Un sugestivo mensaje apareció ploteado en algunos colectivos del servicio de transporte urbano de pasajeros santafesino. “Sin subsidio, pasaje a $40. No a la quita de subsidios”.
Todavía reina la incertidumbre acerca del tema de los subsidios en el transporte. El Gobierno Nacional decidió eliminarlos todos, a excepción de los que rigen sobre el área metropolitana de Buenos Aires. Y el debate se encendió.
De allí surge la advertencia que los usuarios de los colectivos pudieron ver en sus líneas durante la semana. En el Gobierno se excusan con que las Provincias van a recibir más recursos coparticipables y que por eso le trasladan esa obligación.

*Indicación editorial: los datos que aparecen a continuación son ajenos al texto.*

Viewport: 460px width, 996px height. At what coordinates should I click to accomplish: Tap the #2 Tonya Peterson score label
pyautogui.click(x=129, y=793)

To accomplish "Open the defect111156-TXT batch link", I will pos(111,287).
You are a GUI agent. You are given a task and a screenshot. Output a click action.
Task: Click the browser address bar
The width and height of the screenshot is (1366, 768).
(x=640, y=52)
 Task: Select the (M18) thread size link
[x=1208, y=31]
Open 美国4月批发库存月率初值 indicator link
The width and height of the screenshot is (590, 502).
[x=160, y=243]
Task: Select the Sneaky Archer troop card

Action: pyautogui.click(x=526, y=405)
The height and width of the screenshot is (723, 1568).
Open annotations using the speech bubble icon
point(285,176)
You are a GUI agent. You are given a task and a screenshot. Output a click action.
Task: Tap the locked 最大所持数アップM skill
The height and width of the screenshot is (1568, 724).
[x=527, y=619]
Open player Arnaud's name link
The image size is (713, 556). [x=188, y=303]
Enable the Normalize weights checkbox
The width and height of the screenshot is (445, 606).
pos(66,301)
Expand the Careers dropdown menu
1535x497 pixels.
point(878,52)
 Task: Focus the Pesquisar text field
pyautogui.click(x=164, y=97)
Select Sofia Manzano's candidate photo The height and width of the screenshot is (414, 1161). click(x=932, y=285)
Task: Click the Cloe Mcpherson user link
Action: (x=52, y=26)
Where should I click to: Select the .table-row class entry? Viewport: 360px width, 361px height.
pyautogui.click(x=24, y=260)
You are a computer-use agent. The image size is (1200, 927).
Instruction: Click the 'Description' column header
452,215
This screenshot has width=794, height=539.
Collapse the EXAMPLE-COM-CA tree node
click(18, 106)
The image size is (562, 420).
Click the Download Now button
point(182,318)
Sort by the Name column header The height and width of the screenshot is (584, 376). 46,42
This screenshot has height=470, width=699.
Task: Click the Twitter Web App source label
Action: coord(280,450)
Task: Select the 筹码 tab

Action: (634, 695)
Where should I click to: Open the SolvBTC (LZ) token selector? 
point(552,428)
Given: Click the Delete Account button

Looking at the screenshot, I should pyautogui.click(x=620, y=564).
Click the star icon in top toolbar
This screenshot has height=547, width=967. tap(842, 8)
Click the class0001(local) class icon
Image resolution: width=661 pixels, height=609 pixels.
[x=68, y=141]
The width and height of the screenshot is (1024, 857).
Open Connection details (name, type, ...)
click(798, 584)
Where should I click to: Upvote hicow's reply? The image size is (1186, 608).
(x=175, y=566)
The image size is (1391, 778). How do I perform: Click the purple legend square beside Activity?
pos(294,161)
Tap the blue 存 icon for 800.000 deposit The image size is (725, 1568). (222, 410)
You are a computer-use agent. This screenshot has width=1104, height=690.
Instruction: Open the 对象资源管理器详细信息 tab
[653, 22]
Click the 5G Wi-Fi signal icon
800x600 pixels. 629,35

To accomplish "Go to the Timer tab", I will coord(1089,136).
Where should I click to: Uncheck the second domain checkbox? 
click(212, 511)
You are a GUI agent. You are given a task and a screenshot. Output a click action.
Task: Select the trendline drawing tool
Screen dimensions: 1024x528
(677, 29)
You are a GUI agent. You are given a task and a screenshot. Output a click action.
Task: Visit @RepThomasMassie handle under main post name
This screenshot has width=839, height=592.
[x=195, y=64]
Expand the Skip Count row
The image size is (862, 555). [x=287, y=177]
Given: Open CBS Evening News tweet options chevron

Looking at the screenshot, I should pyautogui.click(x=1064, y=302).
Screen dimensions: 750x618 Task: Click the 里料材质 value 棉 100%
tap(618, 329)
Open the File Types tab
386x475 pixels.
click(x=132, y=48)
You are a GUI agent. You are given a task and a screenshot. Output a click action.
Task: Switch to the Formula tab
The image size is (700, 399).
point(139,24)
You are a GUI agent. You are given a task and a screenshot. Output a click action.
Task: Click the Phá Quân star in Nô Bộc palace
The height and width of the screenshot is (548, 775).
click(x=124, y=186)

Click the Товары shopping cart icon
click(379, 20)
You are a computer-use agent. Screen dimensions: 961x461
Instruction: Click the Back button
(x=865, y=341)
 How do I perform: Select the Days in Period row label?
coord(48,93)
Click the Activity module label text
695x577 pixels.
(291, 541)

Sin embargo, en el interior la protesta continúa porque en Buenos Aires se paga la mitad de la tarifa que en el resto de las ciudades más importantes del país. Un desequilibrio que suena injusto a todas luces.
Para llevar tranquilidad, en Nación confirmaron la creación de un fondo nacional que administrará el Ministerio de Transporte para compensar los subsidios al boleto de colectivo. Servirá para “cubrir eventuales desequilibrios financieros” en los distritos donde efectivamente se verifiquen dificultades por parte de los gobiernos provinciales para hacerse cargo de dicho subsidio que nación dejaría de enviar.
Sin embargo la disputa continúa. El gremio UTA Santa Fe viene de hacer dos semanas de paros nocturnos, entre las 22 y las 6, por la falta de recursos y los magros aumentos salariales. La riña con Nación por los recursos no hace más que complicar la cuestión del transporte. Los principales perjudicados, como siempre: los usuarios.